Former Bush Ethics Chief Says Kellyanne Conway Should Be Fired for Being Too Political, Violating Federal Law

White House Senior Advisor Kellyanne Conway at the White House in Washington, May 10. Reuters

Updated | The ethics chiefs under former presidents George W. Bush and Barack Obama are accusing the counselor to President Donald Trump, Kellyanne Conway, of violating federal law by making political comments on the job.

Richard Painter, a chief ethics lawyer under Bush who now serves as the vice chairman of Citizens for Responsibility and Ethics in Washington, on Wednesday morning quoted a tweet with an image of Conway appearing on Fox News in front of the White House slamming Democratic Senate candidate Doug Jones of Alabama.

"She has violated the Hatch Act by using her position to take sides in a partisan election," Painter said on Twitter. "That is a firing offense. And for her this is strike two."

The Hatch Act states that employees in the executive branch are prohibited from using their official authority or influence to affect the outcome of an election.

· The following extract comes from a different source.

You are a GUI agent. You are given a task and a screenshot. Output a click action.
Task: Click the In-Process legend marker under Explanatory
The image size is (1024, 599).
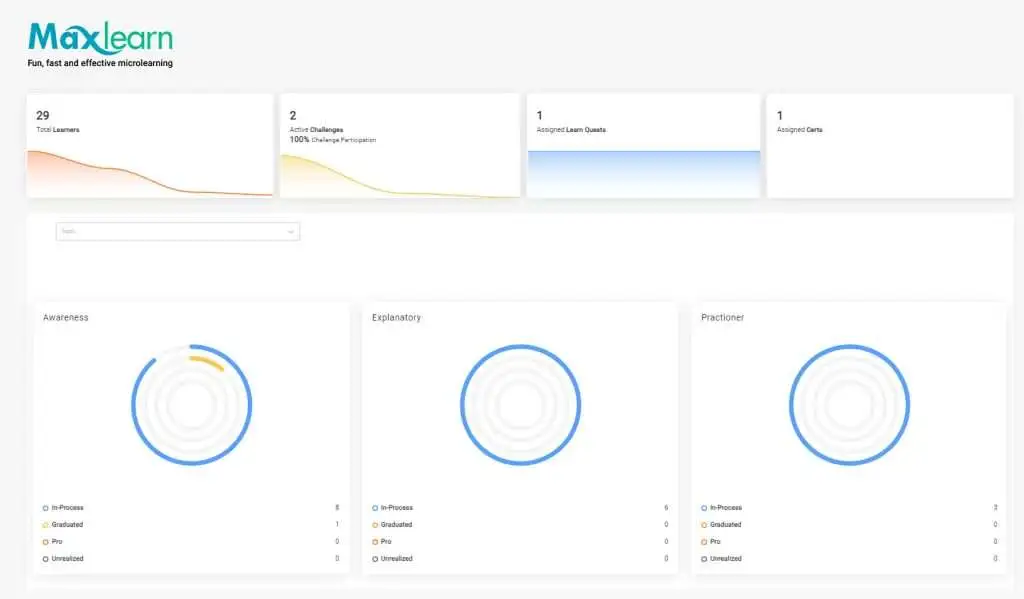pyautogui.click(x=374, y=507)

Hatch Act applies to all executive branch employees except POTUS and VP.
Political endorsements have to be in personal capacity, not official capacity. E.g,. NOT on the White House lawn! Presumptive penalty for violation: "you're fired."

— Richard W. Painter (@RWPUSA) November 22, 2017

In addition to the Fox News appearance Tuesday—during which she implicitly endorsed Jones's Republican opponent, Roy Moore, even though he is facing sexual assault allegations—Conway has offered what amounted to an advertisement for Ivanka Trump's clothing line on the television channel. The Office of Government Ethics recommended that Conway face disciplinary action for the Ivanka Trump plug, and the House Oversight Committee stated that her comments were a "clear violation" of ethics rules.

The tweet Painter quoted was from Walter Shaub, who was director of the Office of Government Ethics under Obama. Shaub earlier on Wednesday morning tweeted that he had filed a complaint with the U.S. Office of Special Counsel, which is responsible for investigating Hatch Act violations.

"It seems pretty clear she was appearing in her official capacity when she advocated against a candidate," Shaub said in another tweet.

Shaub, who resigned from the government ethics office in July, also posted a 2016 letter to Obama stating that Julian Castro, as secretary of Housing and Urban Development, violated the act by "advocating for and against Presidential candidates while giving a media interview."

In her most recent television spot, Conway said a vote for Jones was also a vote against the Trump tax reform plan.

"I'm telling you that we want the votes in the Senate to get this tax bill through," she said. "I just want everybody to know Doug Jones, nobody ever says his name and they pretend that he's some kind of conservative Democrat in Alabama and he's not."

Conway later tweeted that she had not in fact addressed Moore, and the White House principal deputy press secretary, Raj Shah, said via email: "Ms. Conway did not advocate for or against the election of a candidate, and specifically declined to encourage Alabamans to vote a certain way. She was speaking about issues and her support for the President's agenda. This election is for the people of Alabama to decide."

What @POTUS says below = what I said yesterday on @foxandfriends.

I addressed Doug Jones.

I did not address Roy Moore.

Let Alabama choose its representatives.

Let taxpayers know who uses our money to settle sexual harassment suits & why. #MeToo #HappyThanksgiving

— Kellyanne Conway (@KellyannePolls) November 21, 2017

Painter on Twitter complained of Conway ruining Thanksgiving with the alleged violation.

"Trump pardoned two turkeys yesterday," he tweeted. "Looks like he should have pardoned a third."

This article has been updated with a statement from the White House.